ACTIVITY: Leaving out every picture, copy the lines of the data exactly, from the first through the line containing "Given: Click the 29.9K likes count".

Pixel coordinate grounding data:
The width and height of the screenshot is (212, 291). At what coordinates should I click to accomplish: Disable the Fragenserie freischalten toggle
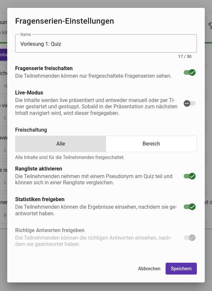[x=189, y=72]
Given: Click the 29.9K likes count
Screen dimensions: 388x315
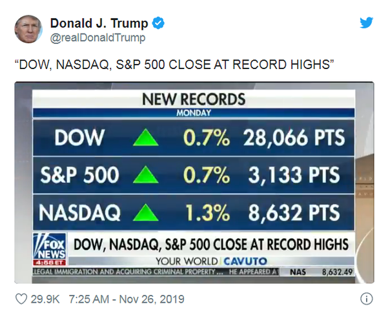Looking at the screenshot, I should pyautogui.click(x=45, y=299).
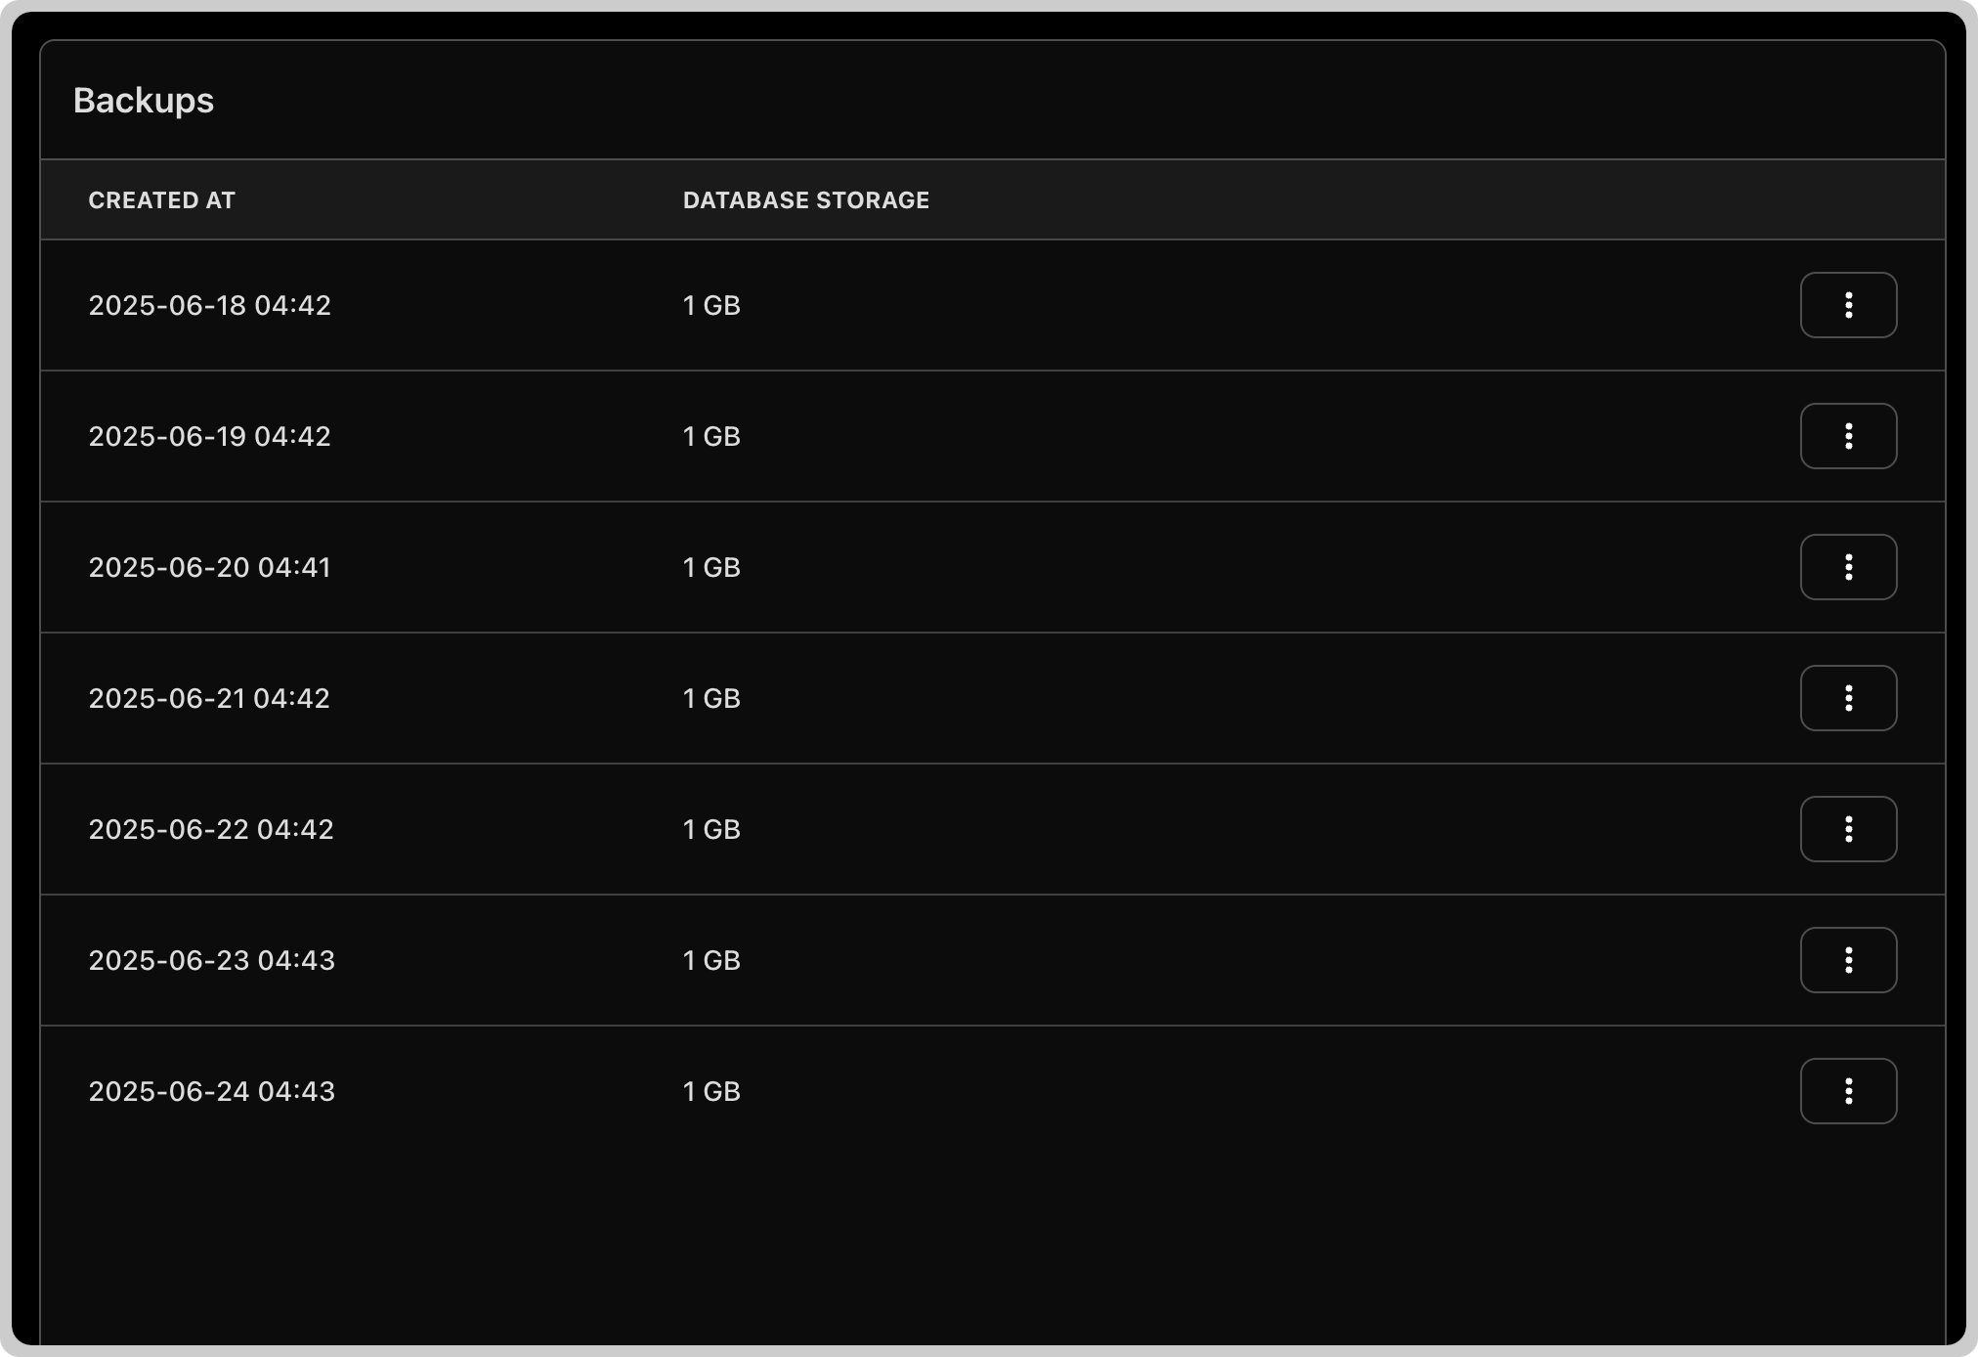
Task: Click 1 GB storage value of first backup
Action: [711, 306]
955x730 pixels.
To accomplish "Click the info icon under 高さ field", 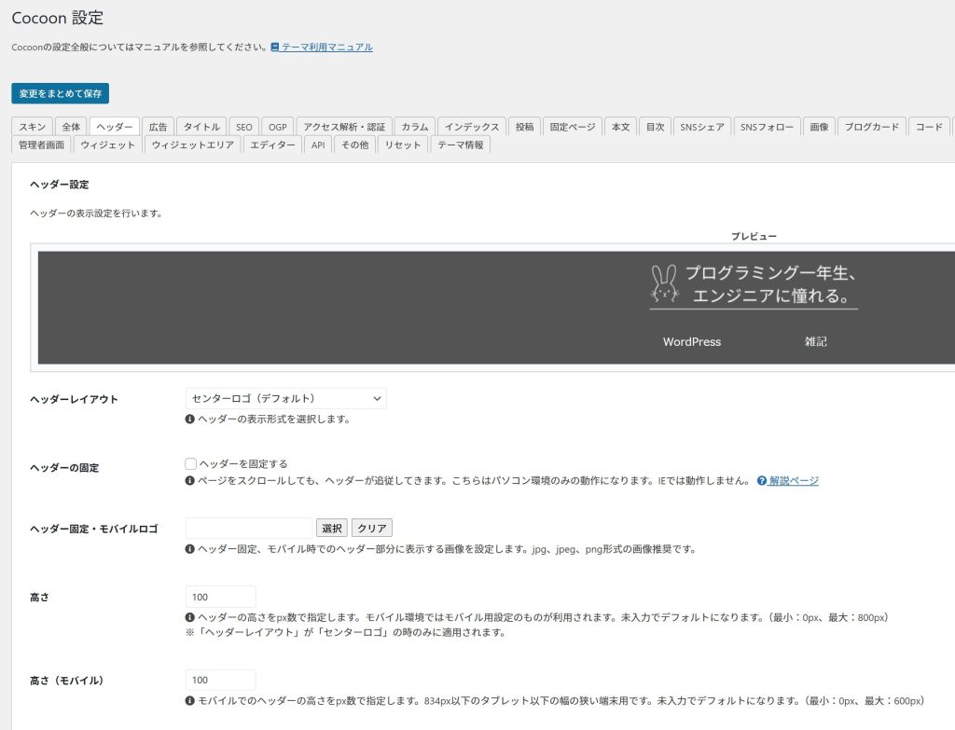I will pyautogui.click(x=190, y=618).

RESULT BELOW:
The width and height of the screenshot is (212, 291). At what coordinates should I click to accomplish: Disable the Fragenserie freischalten toggle
[x=189, y=72]
Given: Click the 29.9K likes count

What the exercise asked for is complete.